[Dataset excerpt]:
** BEGIN **
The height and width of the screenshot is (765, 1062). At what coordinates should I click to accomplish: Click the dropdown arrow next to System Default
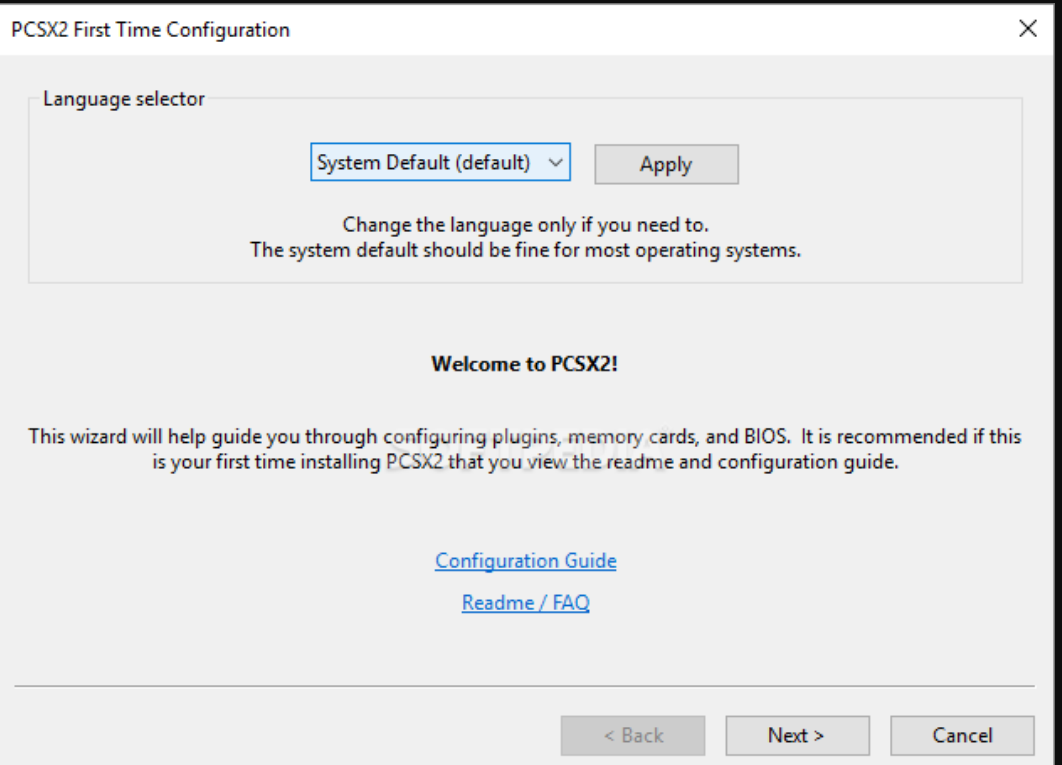(555, 162)
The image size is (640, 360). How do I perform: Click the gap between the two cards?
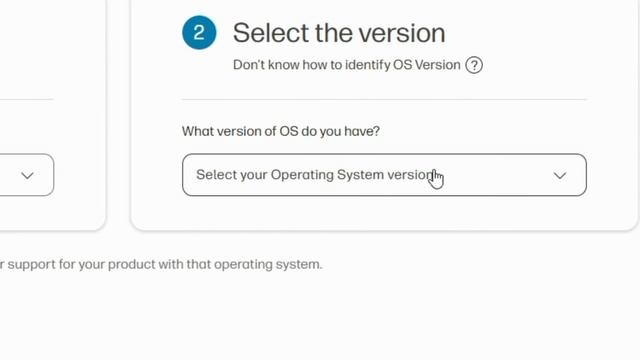(118, 122)
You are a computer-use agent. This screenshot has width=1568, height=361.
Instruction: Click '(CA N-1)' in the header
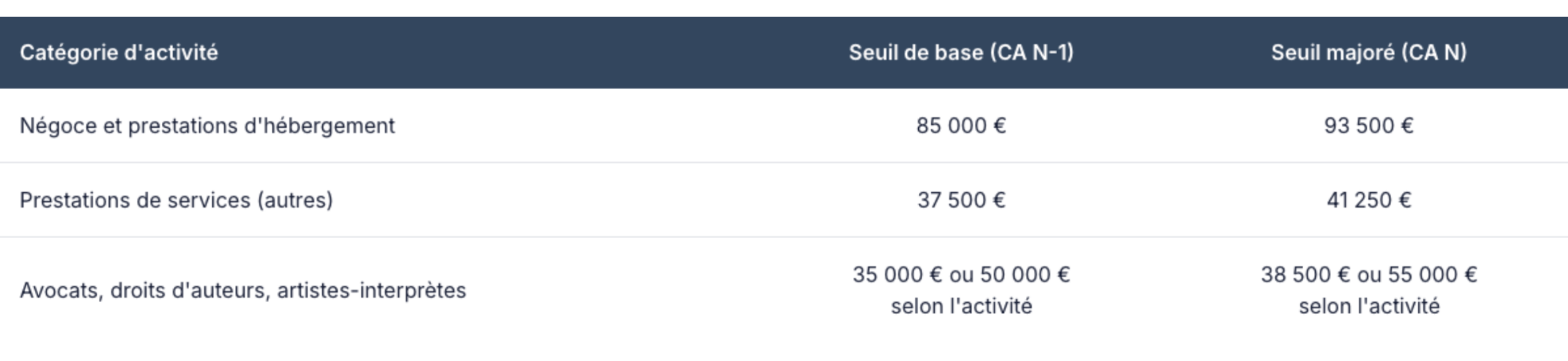click(x=1031, y=53)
** END **
[PROMPT]: Rewrite all of the items with each occurrence of "screenshot" renamed to "screen capture", leaving everything else unchanged. Omit the pictures from your answer.

[SOLUTION TO THIS PROBLEM]:
The height and width of the screen capture is (765, 1062). At what coordinates should I click to accomplish: Click the dropdown arrow next to System Default
(555, 162)
The image size is (640, 360). How do I perform: Click the gap between the two cards?
(118, 122)
You are a computer-use agent. This screen capture has width=1568, height=361.
Instruction: Click '(CA N-1)' in the header
click(x=1031, y=53)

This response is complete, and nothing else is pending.